Saturday, September 23, 2017

Zamora! The Newest Askinosie Single-Origin Chocolate Bar

Askinosie Zamora 72% Bar
It isn't often that a socially minded chocolate brand comes out with a new product. When you care about the land that sustains the cocoa trees and the people who care for and harvest from those trees, developing a new products requires more forethought than just what added flavors or new shapes might inspire consumers to give it a try. If all you are really doing is a new shape -- square versus circular -- or a new added flavor or ingredient -- caramel to a plain chocolate bar -- you spend a lot of time on marketing research as well as in the kitchens or labs. But if you are looking for a new source of cocoa beans and you want to partner with the people who make it, you have to not only interview then but let them get to know and trust you. That process takes time. Thus I was thrilled when Askinosie Chocolate announced their first new bar in seven years. Today we are going to look at the Zamora 72% bar. I will include the normal full sensory descriptions as well as information about the bar, how and why it was created, and which cocoa farming community is benefiting from the production and sell of this product. I was sent two of the 3 ounce bars to try out in exchange for this feature article; no other form of compensation was received.
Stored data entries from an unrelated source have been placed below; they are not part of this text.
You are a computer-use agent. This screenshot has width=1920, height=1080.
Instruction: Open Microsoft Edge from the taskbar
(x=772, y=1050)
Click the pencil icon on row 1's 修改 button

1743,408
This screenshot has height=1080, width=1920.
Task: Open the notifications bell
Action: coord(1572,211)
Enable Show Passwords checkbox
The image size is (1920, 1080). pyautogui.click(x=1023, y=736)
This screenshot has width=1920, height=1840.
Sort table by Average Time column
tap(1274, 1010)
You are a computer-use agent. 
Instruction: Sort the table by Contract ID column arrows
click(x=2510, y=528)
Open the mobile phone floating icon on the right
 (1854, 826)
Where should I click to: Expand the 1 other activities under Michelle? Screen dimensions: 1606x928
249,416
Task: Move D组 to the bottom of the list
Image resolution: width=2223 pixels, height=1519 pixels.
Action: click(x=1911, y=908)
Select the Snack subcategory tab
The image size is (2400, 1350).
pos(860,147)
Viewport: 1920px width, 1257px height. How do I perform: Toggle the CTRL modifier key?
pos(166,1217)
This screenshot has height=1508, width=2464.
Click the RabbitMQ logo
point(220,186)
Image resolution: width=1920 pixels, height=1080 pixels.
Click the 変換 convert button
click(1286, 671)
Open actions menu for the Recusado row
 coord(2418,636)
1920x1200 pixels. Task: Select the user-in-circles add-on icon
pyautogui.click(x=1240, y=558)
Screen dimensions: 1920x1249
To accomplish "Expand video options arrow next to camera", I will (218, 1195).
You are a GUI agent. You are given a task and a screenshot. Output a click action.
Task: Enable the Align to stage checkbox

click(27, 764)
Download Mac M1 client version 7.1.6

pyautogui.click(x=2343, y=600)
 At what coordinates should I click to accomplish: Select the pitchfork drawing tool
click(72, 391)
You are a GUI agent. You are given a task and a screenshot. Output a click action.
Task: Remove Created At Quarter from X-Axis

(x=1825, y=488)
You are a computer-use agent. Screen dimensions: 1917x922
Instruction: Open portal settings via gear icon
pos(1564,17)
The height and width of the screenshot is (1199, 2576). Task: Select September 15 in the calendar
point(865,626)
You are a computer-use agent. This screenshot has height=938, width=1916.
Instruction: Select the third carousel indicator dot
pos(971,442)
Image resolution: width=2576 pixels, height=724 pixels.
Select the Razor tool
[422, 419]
Zamora 72% Bar from Askinosie
The bars coming in paper that you can see in our first photo and this one as well. They are further in a plastic sleeve that I cut open. Immediately the scent of darker chocolate greeted my nose. As you may recall, Your Chocolate Priestess is a fan of darker chocolate. This comes in at 72% of the ingredients are chocolate liquor or mass. In fact this bar is just three ingredients: cocoa beans of the Arriba Nacional variety, organic cane sugar, and cocoa butter. This means that the bar is also vegan and gluten free but it is also certified Kosher as well. This is as pure as your chocolate gets unless you want to go real dark and no have sugar or a sweetener at all, Sisters and Brothers, and I don't think most of us what that in a bar we eat. Each of these 3 oz bars are two servings (9 squares) but with such pure dark chocolate I generally don't even want let alone need a full serving to get a cocoa rush. I let the first square I break off just melt on my tongue. Yes their is a bitterness to it but as I let it melt I also get a sweetness that is a bit like raisins. The melted chocolate is thick and has a bit of a fudgy texture to it. While the wrapper suggests a mocha flavor I luckily do not get that because I'm not a coffee fan at all. Instead there is an intense earthiness to the flavor. The cocoa buzz begins in my head as the single square finishes melting and the world around me seems brighter and I feel more relaxed. This is better than any painkillers you can buy over the counter or from a doctor. I take a water break and a few minutes to clear my mouth before biting and chewing the next square. The chocolate is quiet, not at all what I'm expecting. It is smooth and creamy as I chew it, the intensity of the raisin like sweetness is more intense as it the bitterness; ah, there is a bit of mocha edge. I'll let the other squares melt in my mouth then.

Askinosie Zamora Bar Label
The beans come from Zamora in the Amazonia region of southeastern Ecuador. According to the International Cocoa Organization, Ecuador is the 5th largest producer of cocoa beans. Some news articles in the past few years have argued that the region may produce some of the best cocoa beans in the world. One reason may be that cooperative farming communities have been gaining ground there in the past couple of decades compared to the huge plantations elsewhere. The Shuar tribe have been cocoa farmers for almost 8000 years! The woman on the wrapper is Monica Guaman who is the lead farmer partner who works with Askinosie. Her family has their own farm and she head a cocoa coop in their village, called APEOSAE. The coop cultivates the trees, harvest them, and ferments them using wooden boxes and the sun. The beans are lightly roasted then conched for a short time to before the product is ready to be used by Askinosie. The area does not only produce cocoa beans but also coffee, lime, mandarin, plantains, and other foods.That gives them more economic flexibility and stability.

Askinosie has done it again! They earn Sacrament Worthy Status with the 72% Dark Chocolate Bar from Zamora, Amazonia.